(RNN) – An outbreak of a deadly brain virus killed 14 people in Kerala, southern India, and sparked concern over its possible spread.
The Nipah virus can cause brain inflammation, which sometimes leads to a coma, and kills in 40-75 percent of cases, according to the World Health Organization. The Centers for Disease Control and Prevention say that it is transmitted by infected bats, pigs or other infected people.
According to WHO, there is "no effective treatment".
The current eruption was first reported in this month in Kozhikode on the southwest Indian coast. Officials have confirmed 16 cases, with 12 others suspected.
The last death occurred this week.
According to an Indian newspaper, the Hindustan Times, four people died in a family in a village called Changaroth, more than an hour north of Kozhikode. Up to 90 families and two neighboring villages have left their homes.
Humans have avoided fruit in the region, with the original transmission coming from a fruit bat. And the United Arab Emirates, which imports a large proportion of its fruit and vegetables from India, banned products in Kerala this week.

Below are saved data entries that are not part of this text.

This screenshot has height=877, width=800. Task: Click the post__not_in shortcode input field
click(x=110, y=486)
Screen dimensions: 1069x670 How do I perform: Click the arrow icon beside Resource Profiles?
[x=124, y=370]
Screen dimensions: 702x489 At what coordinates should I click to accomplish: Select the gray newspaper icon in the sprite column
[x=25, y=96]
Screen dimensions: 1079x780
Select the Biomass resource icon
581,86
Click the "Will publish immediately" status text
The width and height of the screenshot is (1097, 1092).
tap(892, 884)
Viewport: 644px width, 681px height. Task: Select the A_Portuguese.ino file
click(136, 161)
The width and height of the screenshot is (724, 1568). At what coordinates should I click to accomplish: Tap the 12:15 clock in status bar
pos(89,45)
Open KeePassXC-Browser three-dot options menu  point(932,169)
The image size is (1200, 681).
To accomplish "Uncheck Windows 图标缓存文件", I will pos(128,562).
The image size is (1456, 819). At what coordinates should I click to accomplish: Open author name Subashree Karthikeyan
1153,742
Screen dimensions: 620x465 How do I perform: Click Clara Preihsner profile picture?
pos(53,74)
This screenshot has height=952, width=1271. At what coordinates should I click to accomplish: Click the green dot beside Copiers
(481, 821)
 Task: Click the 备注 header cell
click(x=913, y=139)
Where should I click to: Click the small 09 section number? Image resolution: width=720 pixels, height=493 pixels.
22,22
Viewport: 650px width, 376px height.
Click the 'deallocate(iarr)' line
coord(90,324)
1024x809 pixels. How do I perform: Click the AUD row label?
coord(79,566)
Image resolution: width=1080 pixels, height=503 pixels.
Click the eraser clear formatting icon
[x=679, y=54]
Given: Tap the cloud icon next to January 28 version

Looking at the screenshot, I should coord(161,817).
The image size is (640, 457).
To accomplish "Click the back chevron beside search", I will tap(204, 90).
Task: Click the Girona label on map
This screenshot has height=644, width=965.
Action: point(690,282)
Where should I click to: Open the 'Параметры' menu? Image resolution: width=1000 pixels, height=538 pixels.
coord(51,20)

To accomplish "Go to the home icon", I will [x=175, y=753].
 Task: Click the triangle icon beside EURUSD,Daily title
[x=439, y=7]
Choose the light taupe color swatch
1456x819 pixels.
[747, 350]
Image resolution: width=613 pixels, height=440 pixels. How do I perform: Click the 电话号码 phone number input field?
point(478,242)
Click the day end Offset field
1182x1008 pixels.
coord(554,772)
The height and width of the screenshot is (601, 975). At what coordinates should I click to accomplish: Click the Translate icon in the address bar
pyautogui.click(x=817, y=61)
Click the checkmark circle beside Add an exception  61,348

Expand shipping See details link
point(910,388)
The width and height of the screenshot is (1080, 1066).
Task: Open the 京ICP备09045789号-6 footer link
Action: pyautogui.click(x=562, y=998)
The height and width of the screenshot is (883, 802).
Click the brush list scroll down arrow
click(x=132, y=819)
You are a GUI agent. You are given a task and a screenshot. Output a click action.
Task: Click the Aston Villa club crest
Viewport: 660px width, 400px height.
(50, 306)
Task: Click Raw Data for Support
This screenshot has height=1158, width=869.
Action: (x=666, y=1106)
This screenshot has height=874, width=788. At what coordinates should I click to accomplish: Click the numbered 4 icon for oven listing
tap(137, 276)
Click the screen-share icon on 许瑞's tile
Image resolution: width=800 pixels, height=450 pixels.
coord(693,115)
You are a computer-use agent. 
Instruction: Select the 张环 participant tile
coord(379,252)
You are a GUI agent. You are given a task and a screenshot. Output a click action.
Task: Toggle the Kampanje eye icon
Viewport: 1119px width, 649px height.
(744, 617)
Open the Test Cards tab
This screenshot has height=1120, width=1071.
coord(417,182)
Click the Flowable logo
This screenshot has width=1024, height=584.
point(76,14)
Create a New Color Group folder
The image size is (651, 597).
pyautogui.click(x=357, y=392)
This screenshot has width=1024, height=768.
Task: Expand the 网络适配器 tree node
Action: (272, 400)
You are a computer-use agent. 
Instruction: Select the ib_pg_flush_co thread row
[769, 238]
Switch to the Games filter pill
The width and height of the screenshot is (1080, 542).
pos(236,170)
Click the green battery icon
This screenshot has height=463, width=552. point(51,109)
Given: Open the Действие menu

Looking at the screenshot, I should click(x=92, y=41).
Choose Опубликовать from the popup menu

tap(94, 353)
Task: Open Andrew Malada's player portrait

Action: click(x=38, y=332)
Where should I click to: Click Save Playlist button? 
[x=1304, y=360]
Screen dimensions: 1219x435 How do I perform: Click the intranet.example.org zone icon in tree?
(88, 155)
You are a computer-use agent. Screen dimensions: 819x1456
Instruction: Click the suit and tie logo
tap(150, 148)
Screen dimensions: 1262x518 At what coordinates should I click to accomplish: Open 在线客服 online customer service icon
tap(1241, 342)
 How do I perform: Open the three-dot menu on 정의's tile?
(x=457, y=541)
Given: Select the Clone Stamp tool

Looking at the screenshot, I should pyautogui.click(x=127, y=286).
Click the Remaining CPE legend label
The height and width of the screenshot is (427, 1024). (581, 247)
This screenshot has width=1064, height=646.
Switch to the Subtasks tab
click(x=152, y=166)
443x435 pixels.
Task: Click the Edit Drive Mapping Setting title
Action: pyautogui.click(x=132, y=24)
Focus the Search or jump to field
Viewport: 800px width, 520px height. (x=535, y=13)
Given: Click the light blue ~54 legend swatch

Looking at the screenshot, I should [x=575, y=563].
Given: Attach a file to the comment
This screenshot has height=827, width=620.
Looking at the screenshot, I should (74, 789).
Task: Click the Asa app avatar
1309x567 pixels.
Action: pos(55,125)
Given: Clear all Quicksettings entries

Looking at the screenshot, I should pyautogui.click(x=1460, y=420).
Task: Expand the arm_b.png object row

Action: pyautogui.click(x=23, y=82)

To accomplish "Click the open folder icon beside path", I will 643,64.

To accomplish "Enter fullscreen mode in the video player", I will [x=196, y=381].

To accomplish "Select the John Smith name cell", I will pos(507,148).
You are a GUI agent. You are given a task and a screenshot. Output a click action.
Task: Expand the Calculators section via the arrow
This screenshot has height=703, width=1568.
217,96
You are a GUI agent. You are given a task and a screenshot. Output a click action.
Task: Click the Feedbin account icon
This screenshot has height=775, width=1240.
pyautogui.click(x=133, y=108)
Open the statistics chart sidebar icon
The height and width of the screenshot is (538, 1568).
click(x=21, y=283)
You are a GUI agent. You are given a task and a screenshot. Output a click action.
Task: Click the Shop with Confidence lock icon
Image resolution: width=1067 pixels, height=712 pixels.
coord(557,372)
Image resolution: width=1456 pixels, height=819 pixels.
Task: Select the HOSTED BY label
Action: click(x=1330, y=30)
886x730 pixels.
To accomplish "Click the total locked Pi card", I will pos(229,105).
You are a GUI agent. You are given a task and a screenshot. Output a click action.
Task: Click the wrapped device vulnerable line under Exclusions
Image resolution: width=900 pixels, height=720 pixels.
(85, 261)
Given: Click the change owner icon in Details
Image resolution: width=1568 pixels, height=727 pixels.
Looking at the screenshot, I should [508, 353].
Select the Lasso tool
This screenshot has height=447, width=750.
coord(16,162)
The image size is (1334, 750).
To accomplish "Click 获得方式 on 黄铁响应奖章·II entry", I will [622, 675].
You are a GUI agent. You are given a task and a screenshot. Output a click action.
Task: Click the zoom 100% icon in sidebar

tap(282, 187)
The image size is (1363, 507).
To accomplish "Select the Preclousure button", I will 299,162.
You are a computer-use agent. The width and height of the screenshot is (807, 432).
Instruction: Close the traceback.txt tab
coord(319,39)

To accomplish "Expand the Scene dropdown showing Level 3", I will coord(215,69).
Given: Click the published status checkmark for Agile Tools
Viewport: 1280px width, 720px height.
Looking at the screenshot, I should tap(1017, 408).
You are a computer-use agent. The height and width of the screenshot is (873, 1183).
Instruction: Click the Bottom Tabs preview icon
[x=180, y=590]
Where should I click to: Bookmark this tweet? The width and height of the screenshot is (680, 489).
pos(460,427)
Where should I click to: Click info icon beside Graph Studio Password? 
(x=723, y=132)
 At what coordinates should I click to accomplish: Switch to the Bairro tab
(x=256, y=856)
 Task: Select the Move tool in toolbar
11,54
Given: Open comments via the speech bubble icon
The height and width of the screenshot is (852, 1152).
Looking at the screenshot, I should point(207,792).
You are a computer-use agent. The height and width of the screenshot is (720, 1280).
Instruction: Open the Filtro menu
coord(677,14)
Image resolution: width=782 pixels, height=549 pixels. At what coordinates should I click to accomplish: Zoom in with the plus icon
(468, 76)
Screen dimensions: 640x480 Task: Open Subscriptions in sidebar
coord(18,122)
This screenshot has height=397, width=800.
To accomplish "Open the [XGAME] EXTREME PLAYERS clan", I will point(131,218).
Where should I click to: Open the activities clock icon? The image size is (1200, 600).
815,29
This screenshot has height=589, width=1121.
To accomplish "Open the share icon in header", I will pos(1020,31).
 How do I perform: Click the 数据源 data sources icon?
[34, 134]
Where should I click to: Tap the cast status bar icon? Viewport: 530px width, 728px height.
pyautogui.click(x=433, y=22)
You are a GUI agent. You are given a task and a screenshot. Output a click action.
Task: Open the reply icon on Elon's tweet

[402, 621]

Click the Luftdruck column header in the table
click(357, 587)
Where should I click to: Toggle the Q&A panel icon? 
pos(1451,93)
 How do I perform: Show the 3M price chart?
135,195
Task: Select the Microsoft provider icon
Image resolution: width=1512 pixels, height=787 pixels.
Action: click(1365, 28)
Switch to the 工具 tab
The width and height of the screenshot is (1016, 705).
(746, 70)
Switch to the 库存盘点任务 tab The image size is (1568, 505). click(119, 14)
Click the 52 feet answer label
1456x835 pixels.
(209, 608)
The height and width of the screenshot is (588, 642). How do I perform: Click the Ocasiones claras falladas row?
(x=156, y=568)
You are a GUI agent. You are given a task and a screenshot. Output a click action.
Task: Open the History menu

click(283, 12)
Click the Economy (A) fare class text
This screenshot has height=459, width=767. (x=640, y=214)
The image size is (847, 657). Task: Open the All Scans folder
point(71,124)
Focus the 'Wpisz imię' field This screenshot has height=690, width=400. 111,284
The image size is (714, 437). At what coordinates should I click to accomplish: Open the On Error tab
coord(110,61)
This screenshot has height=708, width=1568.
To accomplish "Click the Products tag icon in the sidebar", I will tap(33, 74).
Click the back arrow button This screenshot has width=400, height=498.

Officials, in particular, have warned against consuming the kind of dates or by-products that bats feed on. 1
The disease was first discovered in humans in 1999 in Malaysia and regularly broke out in Bangladesh and Bangladesh India. However, it has not had this serious episode in more than 10 years. More than 100 people died during the first 1999 outbreak in Malaysia, according to the CDC
In addition to the brain's swelling, which is the most serious symptom of the disease, infected people may also experience flu-like symptoms such as fever and headache.
The WHO says that the incubation period is 4-18 days. There is no vaccine for the virus.
So far, officials in India believe that the disease has not spread. And now WHO does not recommend any trade or travel restrictions related to the outbreak.
But in a list of diseases that are likely to cause major epidemics, the WHO holds, Nipah is one of eight in addition to Ebola and SARS. 19659002] And while it seems at the moment, the Times of India reports, "Panic over Nipah virus knows no bounds."